**SET TASK**:
According to the text on random walks conditioned to stay inside a domain, what is the first eigenfunction of the Laplacian on [0,1] with Dirichlet boundary in this case?

**READING TEXT**:
Of course we have {h(N,x)=1} for all {x \in D_{\delta}}. The quantity {h(x,k)} is the probability that a random walk starting at {x \in D_{\delta}} at time {k} remains inside {D_{\delta}} for time {k,k+1, \ldots, N}. Consequently, in order to find the transition probabilities of the conditioned kernel, it suffices to compute the quantities {h(k, x)} for all {x \in D_{\delta}}. Since we are interested in the limiting case {N \rightarrow \infty}, it actually suffices to consider the case {k=0}. It can be computed recursively since {h(k,x) = \frac12 \, h(k+1, x+\sqrt{\delta}) + \frac12 \, h(k+1, x-\sqrt{\delta})} with the appropriate boundary conditions. In other words, adopting the obvious matrix notations, the vector {h(k,\cdot)} satisfies

\displaystyle  \begin{array}{rcl}  h(k,\cdot) = A h(k+1, \cdot) \end{array}

where {\big( A_{i,j} \big)_{0 \leq i,j \leq m_{\delta}}} is the usual tridiagonal matrix given by {A_{i,j} = 1} if, and only if, {|i-j|=1} and {A_{i,j} = 0} otherwise. It is related to the discrete Laplacian operator. Indeed, because all the eigenvalues of {A} are real with modulus strictly inferior to {1}, it follows that {h(0,\cdot) = A^{N} \textbf{1} \approx \lambda^N \, \varphi_{\delta}(\cdot)} where {\lambda_{\delta}} is the highest eigenvalue of {A} and {\varphi_{\delta}(\cdot)} the associated eigenfunction. The eigenvalues of {A} are well-known, and as {\delta \rightarrow 0}, the highest eigenvalue converges to {1} and the associated eigenfunction converges to the first eigenfunction of the Laplacian on the domain {D=[0,1]} with Dirichlet boundary. In our case it is {\varphi(u) = \sin(\pi \, u)} and

\displaystyle  \begin{array}{rcl}  \lim_{N \rightarrow \infty} \frac{ h(1,x \pm \sqrt{\delta})}{h(0,x)} = \lambda_{\delta}^{-1} \frac{ \varphi_{\delta}(x \pm \sqrt{\delta})}{\varphi_{\delta}(x)}. \end{array}

In other words, the random walk with increments {\pm \sqrt{\delta}} conditioned to stay inside {D_{\delta}} has probability transitions given by

\displaystyle  \begin{array}{rcl}  \hat{P}(x, x \pm \sqrt{\delta}) = \frac{{\lambda_{\delta}}^{-1}}{2} \frac{ \varphi_{\delta}(x \pm \sqrt{\delta})}{\varphi_{\delta}(x)}. \end{array}

Next section investigates the limiting case {\delta \rightarrow 0}.

**MATERIAL SHOWN**:
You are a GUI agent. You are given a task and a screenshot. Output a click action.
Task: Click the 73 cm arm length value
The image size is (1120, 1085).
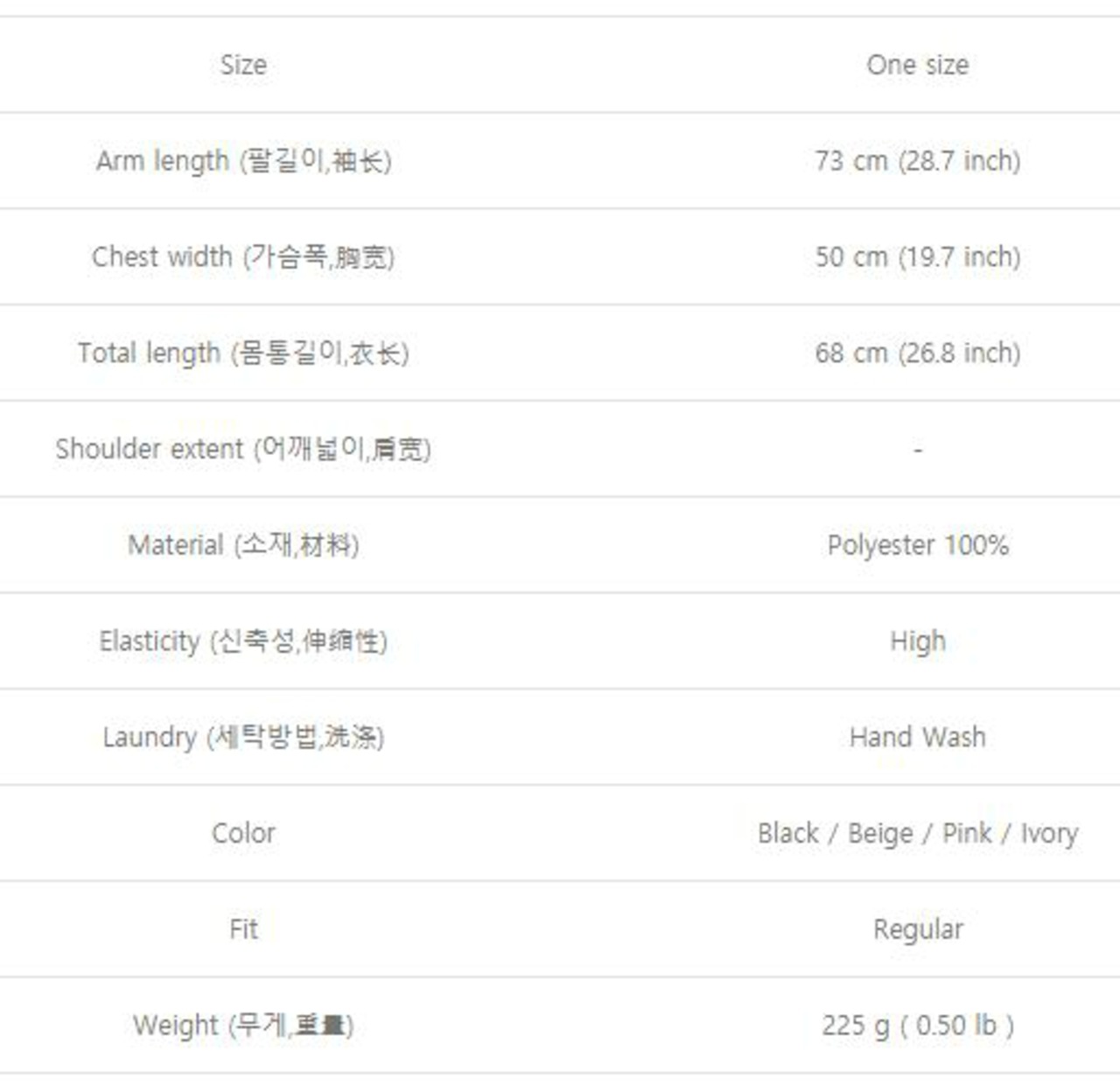(917, 161)
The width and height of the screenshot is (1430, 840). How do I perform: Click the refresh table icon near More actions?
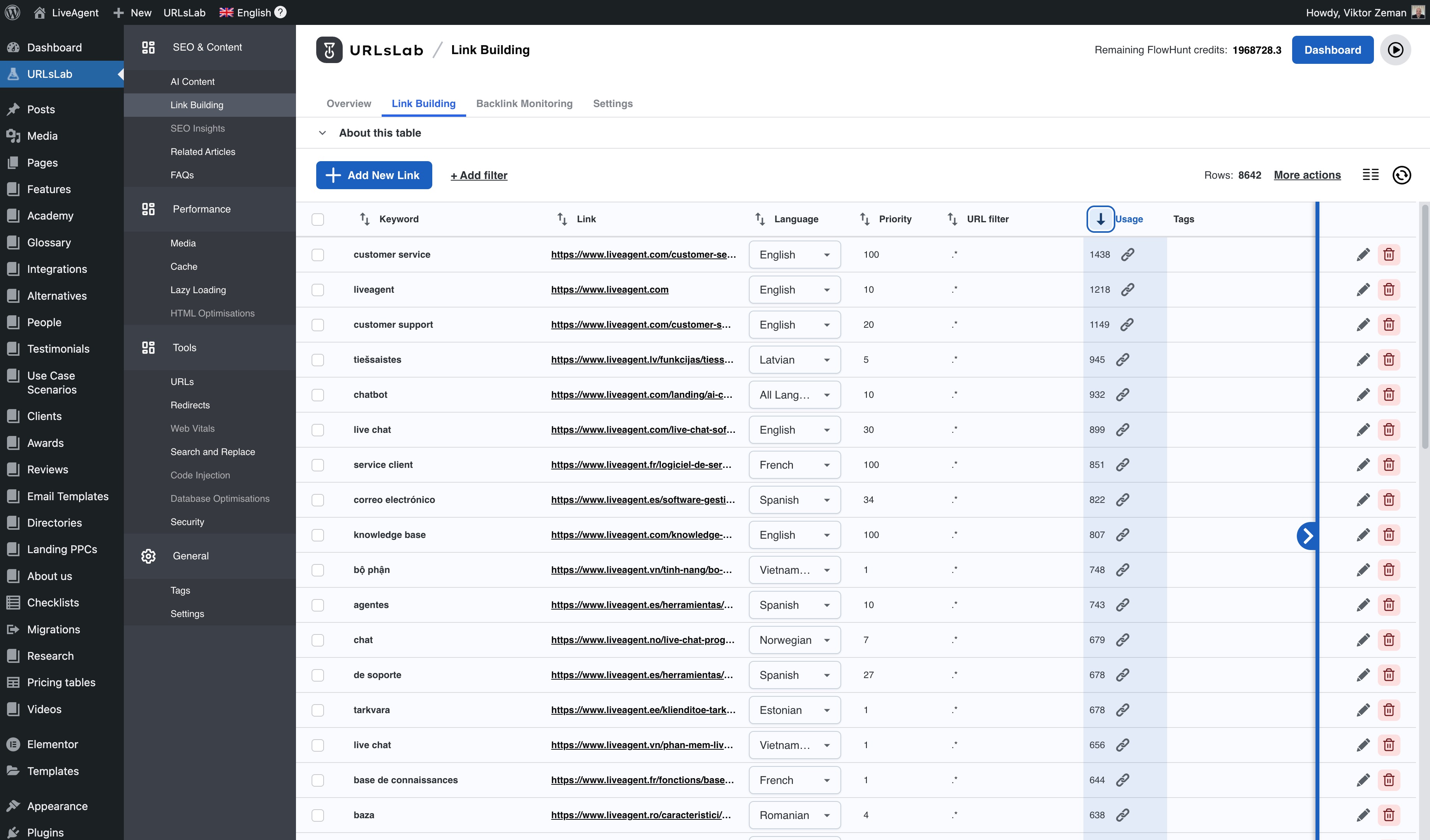1402,175
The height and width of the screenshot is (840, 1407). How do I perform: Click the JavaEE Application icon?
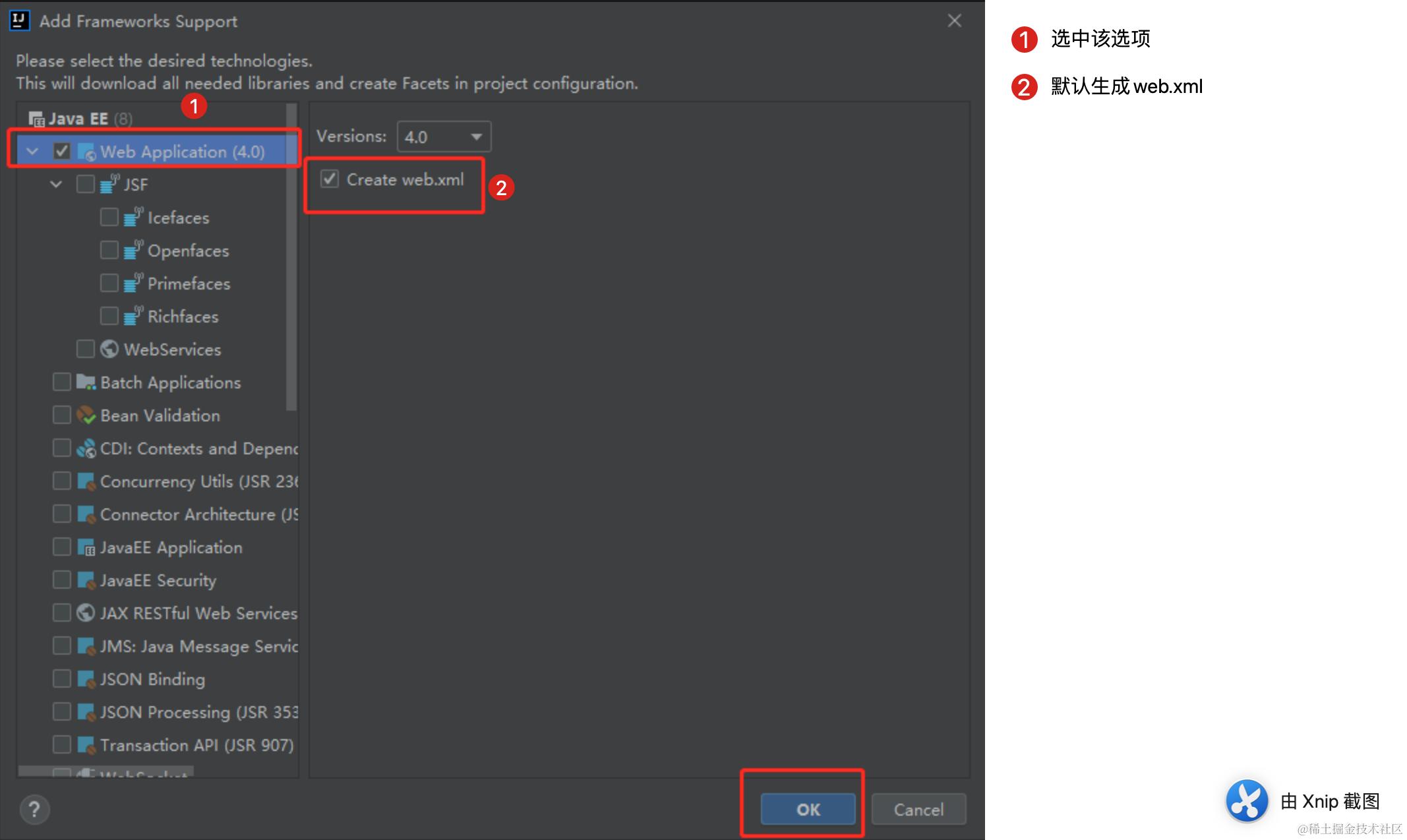point(86,547)
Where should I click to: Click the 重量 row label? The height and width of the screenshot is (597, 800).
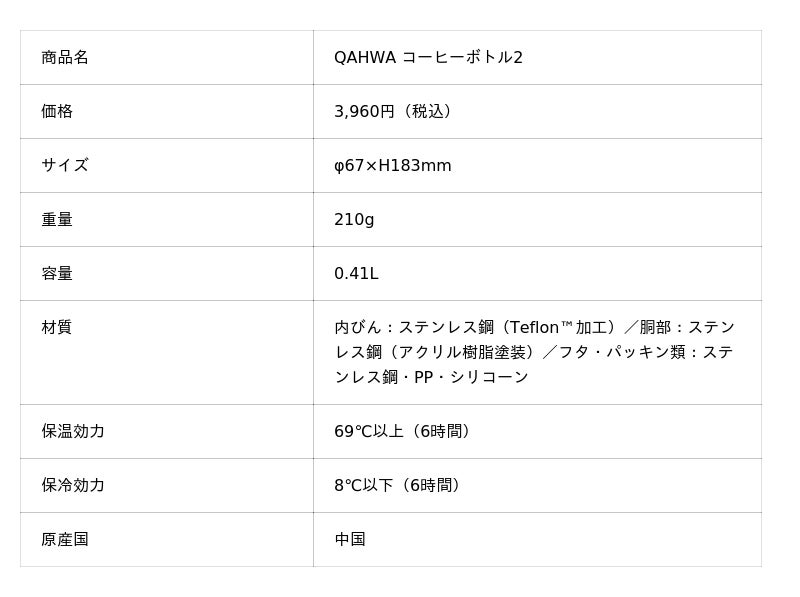coord(57,220)
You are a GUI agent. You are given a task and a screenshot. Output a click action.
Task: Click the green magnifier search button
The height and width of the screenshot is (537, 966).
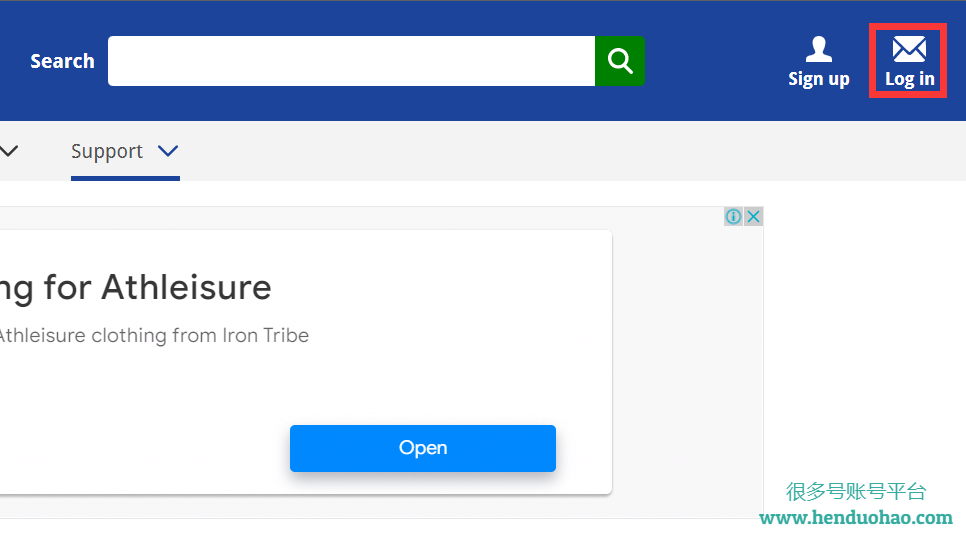(620, 61)
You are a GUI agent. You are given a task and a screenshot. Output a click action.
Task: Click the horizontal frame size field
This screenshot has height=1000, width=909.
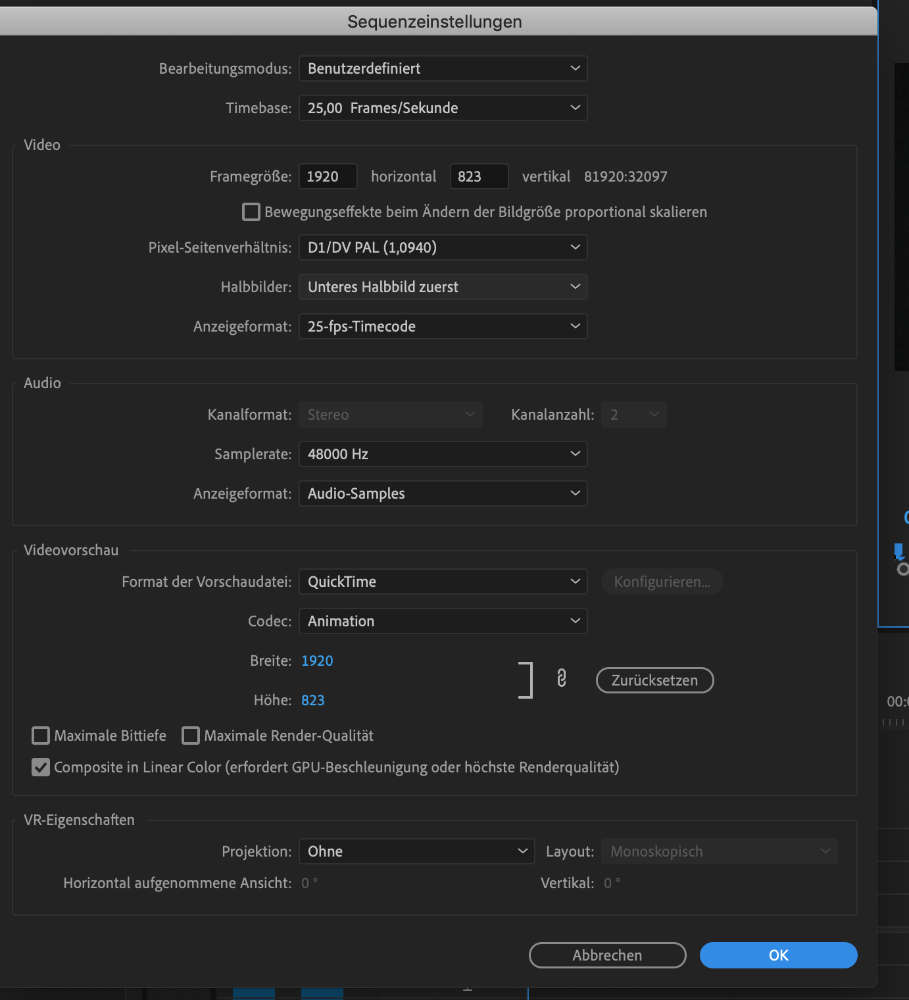328,177
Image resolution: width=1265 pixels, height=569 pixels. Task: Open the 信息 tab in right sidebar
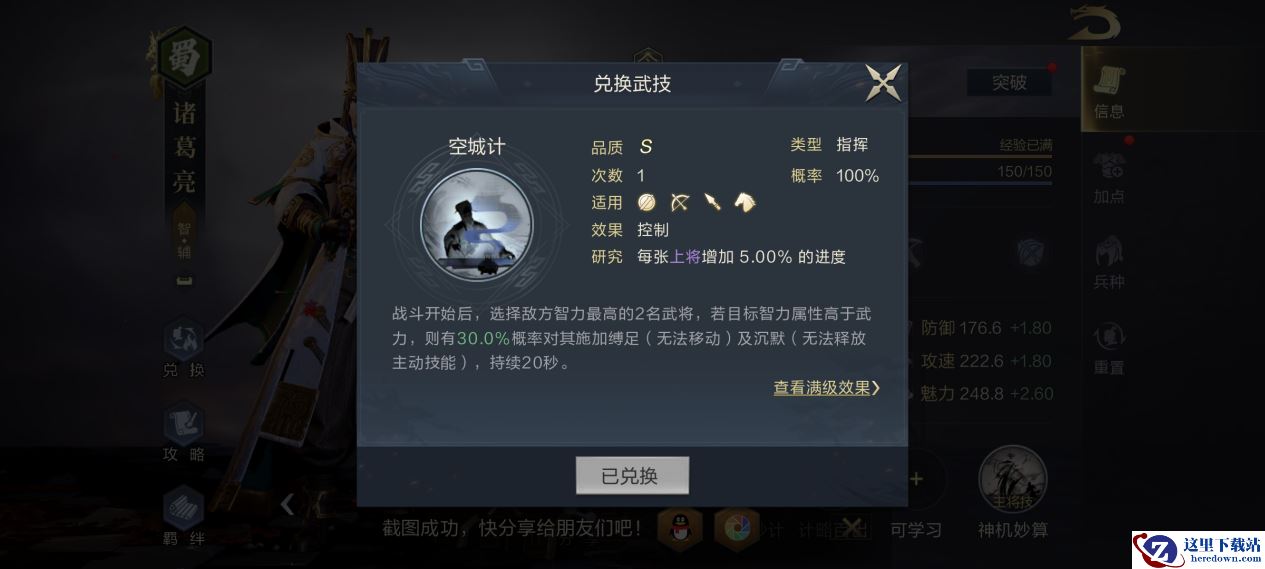[x=1109, y=91]
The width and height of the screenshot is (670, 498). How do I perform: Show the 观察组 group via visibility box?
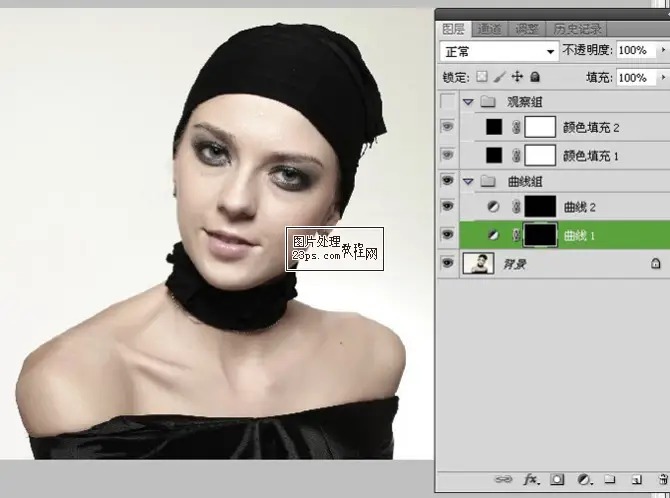pyautogui.click(x=447, y=101)
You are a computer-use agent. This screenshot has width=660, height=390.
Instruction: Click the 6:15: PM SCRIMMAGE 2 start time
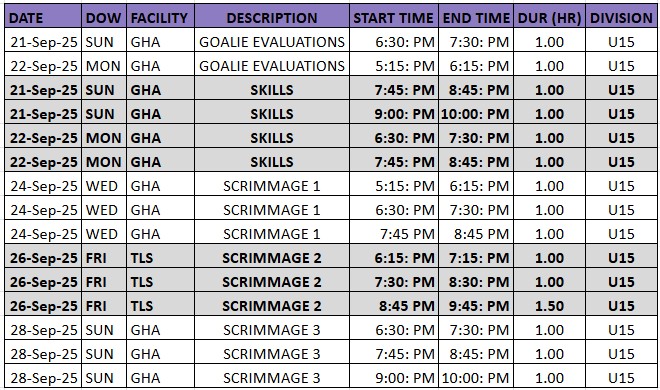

**WRITTEN RESPONSE**:
φ(u) = sin(πu)